The Theory Behind Heat Exchanger

The Heat Exchanger Theory article provides you with an introduction to the fundamentals of a heat exchanger and will be useful to understand the concept of heat exchanger inspection. To describe this Theory, you may know we need to heat or to cool process fluids in industrial plants to facilitate process reactions.So we need to use heat exchangers either to reduce the temperature or increase the temperature.

This article provides you a simple explanation about heat exchangers working mechanisms and applications.Our process temperature needs to be at a certain value and to be stable.

For process requirements sometimes, we need to increase fluid temperature and sometimes reduce it. For temperature reducing purposes, an intermediate fluid such as cooling water, chilled water, a refrigerant and air are used.

Air-cooled heat exchangers are the same, but they use air as the intermediate fluid. In heat exchanger theory, we need to define Indirect Heat Transfer.

In most heat exchangers, two fluids are exchanging their heat without direct physical contact to avoid mixing. This is called indirect heat transfer. Cooling water temperature in a hot area is normally above 25 degrees centigrade, and it depends on the atmospheric and climate conditions. 

Sensible Heat:

Sensible heat is the amount of heat that a material can exchange without changing its phase. For example, water at 25 degrees centigrade enters the heat exchanger and absorbs the process fluid heat and exits from the heat exchanger at 35 degrees centigrade.

What is latent Heat?

The latent heat is the amount of heat transfer that a material exchanges during the change from the liquid phase to the vapor phase. Referring to the above definition we are using saturated steam in heat exchangers, the saturated steam is converted to liquid and the released heat will heat our process fluid. Indirect heat transfers are done in different heat exchangers such as coolers, heaters, reboilers and condensers.
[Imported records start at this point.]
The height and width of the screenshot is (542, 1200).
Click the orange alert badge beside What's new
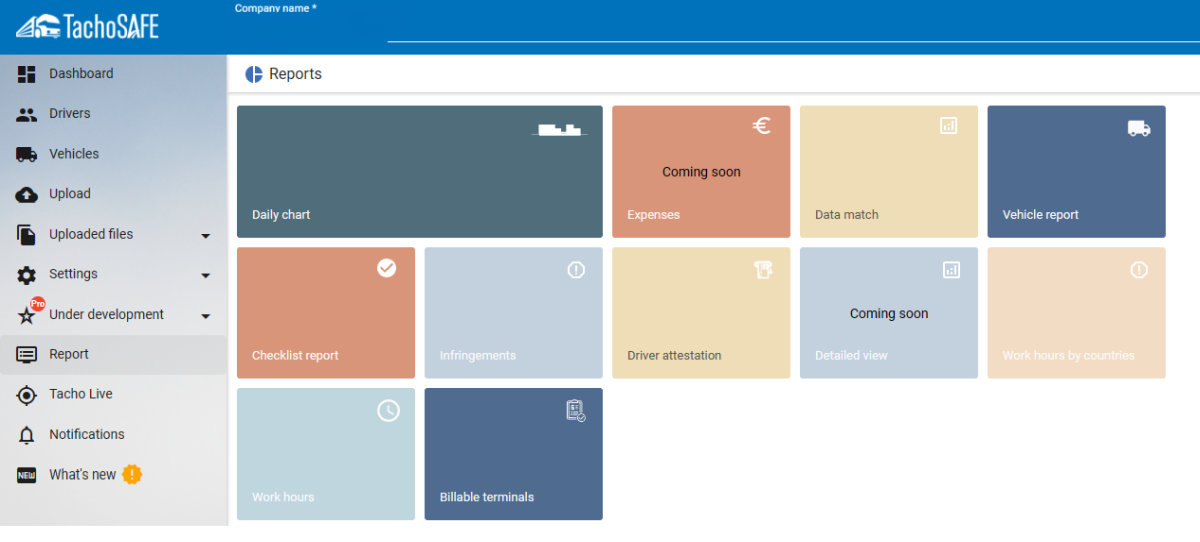132,475
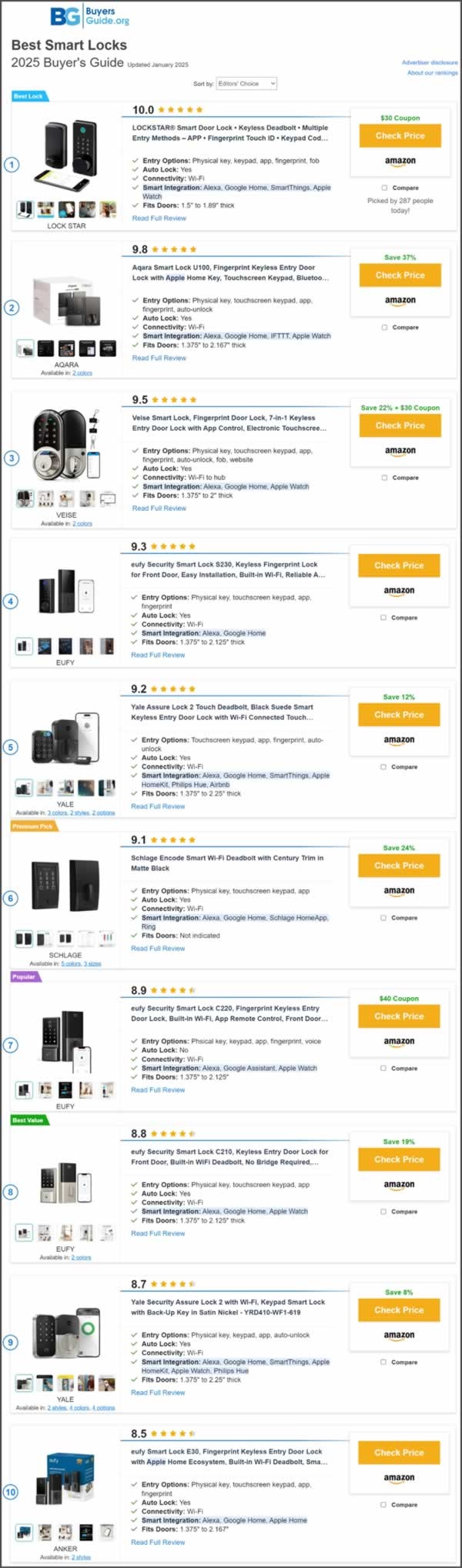
Task: Click the Amazon logo for LOCKSTAR lock
Action: click(x=400, y=162)
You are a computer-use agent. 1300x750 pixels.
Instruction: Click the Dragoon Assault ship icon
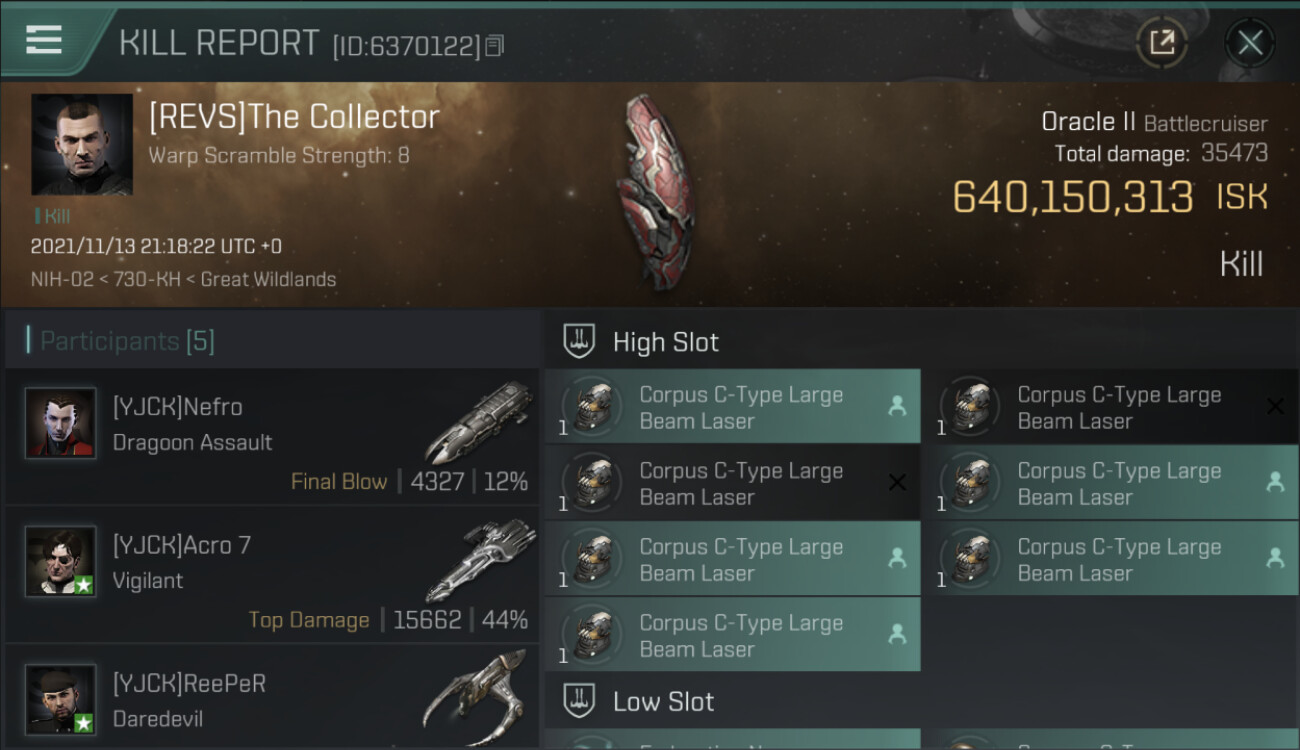pos(478,424)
In all of them, we are using an intermediate fluid for heat transfer. For the condenser, it is cooling water, and in the reboiler, it is steam. For cooler heat exchanger cooling water, refrigerants such as R-11, Propylene and propane are used. For heater heat exchangers, steam with different pressures are used. In heat exchanger theory for reducing energy consumption, sometimes process fluids are used for heat transfer themselves.